In Moscow, roadside kiosks typically sell 20 or more brands, ranging from the leading names down to a bottle that costs 60p. The sight of alcoholics comatose in the gutter is common, and beer is regarded as harmless.
The moonshine epidemic is the most serious since the former Soviet leader Mikhail Gorbachev banned vodka during the last years of the Communist regime. Now, as then, the result has been an explosion of illicit liquor.
Meanwhile, police are trying to track down secret distilleries producing contaminated vodka, but admit that in a country as vast as Russia, the task is formidable.
The Union of Alcohol Producers has called for a rethink, saying that if the tax is lowered, legitimate brands can compete with contraband in the shops.
However, Moscow insists it has to press ahead with the new tax laws. Russia's illegal brewing industry is reckoned to be worth 1.5 billion, accounting for a fifth of its vodka consumption.
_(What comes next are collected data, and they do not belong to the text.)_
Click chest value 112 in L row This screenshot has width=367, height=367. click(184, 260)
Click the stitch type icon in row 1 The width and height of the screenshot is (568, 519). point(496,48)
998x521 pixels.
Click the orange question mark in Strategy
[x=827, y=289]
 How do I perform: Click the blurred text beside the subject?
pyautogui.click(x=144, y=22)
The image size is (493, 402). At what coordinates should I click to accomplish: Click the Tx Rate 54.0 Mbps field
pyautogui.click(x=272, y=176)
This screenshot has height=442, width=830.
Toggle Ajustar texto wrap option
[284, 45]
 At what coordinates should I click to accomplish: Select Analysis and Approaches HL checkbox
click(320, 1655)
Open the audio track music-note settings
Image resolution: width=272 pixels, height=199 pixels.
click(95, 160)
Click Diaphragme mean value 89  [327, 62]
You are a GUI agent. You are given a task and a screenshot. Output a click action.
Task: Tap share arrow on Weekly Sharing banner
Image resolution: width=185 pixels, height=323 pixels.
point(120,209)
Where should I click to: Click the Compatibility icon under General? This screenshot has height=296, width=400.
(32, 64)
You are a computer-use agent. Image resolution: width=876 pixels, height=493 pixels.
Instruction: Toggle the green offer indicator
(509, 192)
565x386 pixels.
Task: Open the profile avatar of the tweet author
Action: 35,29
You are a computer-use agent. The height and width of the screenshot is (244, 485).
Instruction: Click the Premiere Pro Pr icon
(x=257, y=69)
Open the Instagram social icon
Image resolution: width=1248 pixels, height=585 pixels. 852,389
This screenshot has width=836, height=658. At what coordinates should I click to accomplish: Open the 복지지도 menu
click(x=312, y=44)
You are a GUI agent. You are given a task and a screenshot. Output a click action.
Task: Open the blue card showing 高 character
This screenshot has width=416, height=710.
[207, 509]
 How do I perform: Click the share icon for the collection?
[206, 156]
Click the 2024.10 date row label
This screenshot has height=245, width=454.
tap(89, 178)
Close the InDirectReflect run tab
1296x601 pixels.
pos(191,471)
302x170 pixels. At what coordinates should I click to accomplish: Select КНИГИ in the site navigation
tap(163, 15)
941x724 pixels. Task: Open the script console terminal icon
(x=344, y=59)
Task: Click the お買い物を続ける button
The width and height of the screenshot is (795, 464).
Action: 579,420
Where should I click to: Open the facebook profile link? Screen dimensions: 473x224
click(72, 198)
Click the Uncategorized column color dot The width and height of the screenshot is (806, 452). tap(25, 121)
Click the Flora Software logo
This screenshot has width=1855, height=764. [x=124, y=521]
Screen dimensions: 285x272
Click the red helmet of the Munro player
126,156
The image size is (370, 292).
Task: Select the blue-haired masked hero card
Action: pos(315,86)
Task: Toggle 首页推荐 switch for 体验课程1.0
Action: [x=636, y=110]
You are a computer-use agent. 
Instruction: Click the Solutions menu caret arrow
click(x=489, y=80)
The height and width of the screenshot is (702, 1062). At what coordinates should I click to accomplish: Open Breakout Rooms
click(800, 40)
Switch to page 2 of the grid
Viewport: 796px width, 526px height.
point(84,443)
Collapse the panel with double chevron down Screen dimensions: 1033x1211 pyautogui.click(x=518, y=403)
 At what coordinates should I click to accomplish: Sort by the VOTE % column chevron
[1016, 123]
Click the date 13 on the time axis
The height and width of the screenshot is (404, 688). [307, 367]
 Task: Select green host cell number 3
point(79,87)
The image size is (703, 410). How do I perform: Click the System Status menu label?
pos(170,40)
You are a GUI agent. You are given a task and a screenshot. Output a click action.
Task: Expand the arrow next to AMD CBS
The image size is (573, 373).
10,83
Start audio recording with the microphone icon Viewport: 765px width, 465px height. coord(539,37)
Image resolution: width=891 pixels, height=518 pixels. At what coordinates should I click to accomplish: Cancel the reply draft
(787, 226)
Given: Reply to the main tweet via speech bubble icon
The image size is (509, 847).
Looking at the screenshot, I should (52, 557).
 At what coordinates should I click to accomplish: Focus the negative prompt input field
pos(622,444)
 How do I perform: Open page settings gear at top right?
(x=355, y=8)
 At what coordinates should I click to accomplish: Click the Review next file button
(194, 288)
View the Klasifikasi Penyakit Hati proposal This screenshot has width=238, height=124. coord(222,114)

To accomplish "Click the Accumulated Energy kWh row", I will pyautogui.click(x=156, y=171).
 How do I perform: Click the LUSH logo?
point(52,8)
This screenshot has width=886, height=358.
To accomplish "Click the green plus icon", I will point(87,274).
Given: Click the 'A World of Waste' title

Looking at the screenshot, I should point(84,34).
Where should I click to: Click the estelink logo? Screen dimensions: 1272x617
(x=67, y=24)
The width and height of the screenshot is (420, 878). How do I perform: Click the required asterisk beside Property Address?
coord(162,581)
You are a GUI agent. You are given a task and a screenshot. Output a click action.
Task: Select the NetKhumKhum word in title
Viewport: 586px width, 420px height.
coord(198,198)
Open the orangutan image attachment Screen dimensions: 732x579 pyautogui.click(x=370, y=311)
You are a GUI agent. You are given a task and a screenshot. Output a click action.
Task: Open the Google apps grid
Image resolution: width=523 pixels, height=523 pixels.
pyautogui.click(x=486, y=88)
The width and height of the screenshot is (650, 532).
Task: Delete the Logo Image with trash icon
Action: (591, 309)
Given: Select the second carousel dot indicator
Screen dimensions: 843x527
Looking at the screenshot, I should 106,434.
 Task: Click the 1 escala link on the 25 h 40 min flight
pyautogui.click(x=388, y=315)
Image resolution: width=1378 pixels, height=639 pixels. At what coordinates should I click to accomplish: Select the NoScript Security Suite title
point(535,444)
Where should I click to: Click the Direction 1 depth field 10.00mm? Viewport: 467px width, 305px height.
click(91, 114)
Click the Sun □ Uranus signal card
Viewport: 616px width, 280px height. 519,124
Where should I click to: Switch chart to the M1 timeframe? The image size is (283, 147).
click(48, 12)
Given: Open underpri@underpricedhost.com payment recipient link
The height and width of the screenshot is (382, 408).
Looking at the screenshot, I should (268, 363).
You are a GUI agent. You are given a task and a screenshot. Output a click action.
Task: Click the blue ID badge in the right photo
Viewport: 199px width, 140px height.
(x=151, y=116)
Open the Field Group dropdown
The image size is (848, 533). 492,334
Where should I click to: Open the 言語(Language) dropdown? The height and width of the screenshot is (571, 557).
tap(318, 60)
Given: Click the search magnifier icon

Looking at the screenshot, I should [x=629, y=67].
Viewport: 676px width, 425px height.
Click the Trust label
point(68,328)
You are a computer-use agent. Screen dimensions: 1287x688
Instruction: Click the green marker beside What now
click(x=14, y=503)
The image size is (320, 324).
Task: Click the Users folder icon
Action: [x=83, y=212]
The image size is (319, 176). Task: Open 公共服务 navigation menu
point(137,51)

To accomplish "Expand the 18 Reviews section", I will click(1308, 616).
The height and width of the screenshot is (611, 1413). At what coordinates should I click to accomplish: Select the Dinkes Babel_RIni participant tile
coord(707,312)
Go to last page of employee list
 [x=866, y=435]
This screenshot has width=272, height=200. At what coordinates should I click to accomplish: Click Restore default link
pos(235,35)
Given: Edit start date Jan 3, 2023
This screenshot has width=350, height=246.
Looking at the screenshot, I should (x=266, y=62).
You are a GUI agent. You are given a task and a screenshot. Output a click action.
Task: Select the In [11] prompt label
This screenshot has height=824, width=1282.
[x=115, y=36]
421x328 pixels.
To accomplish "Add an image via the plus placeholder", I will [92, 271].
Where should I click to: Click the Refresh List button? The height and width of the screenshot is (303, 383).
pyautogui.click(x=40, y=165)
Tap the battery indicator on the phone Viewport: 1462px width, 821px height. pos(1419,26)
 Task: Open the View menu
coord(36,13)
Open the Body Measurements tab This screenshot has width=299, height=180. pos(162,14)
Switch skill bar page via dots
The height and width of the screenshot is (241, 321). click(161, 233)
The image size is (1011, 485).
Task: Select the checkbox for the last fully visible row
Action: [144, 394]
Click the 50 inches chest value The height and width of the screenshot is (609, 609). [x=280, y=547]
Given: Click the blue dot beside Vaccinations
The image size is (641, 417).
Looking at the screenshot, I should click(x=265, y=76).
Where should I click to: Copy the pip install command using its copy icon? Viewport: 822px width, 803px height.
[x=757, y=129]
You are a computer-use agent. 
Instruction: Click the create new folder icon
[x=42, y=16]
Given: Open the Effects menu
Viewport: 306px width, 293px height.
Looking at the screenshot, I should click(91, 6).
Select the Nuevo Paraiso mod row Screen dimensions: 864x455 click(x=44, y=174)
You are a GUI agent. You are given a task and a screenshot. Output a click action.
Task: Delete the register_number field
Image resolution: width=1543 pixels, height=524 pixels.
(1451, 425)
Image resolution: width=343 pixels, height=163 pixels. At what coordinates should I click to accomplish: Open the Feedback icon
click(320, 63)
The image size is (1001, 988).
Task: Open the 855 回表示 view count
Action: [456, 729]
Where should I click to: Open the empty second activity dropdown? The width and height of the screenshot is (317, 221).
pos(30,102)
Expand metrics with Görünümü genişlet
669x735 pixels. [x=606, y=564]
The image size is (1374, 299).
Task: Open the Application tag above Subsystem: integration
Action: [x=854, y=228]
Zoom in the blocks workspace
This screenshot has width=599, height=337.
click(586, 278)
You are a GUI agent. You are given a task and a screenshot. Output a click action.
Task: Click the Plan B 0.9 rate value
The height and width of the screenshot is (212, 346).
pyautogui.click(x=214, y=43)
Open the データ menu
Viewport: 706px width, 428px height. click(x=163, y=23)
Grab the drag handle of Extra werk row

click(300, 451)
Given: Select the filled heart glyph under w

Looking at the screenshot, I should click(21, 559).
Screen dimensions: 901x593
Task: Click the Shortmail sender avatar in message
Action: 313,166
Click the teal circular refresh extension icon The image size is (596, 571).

Critics of the new laws say they are also designed to bring independent producers back under the state vodka monopoly, part of Vladimir Putin's alleged wider programme of renationalisation taking place in the oil and gas industries.
A HISTORY OF THE HARD STUFF
DISTILLING Samogon, or moonshine liquor, is a proud Russian tradition kept alive by poverty, plenty of raw material, and a land so vast it is impossible to police.
In the 1700s Ivan the Terrible made vodka a state monopoly.
Ever since then, Russia's governments, be they Tsarist, Communist or Democratic, have fought a losing battle against the moonshiners. Mikhail Gorbachev banned vodka altogether, nearly causing a riot. The move saw an explosion in home brewing.
In recent years home brew has tailed off, but on the evidence from Saratov, the moonshiners are now back.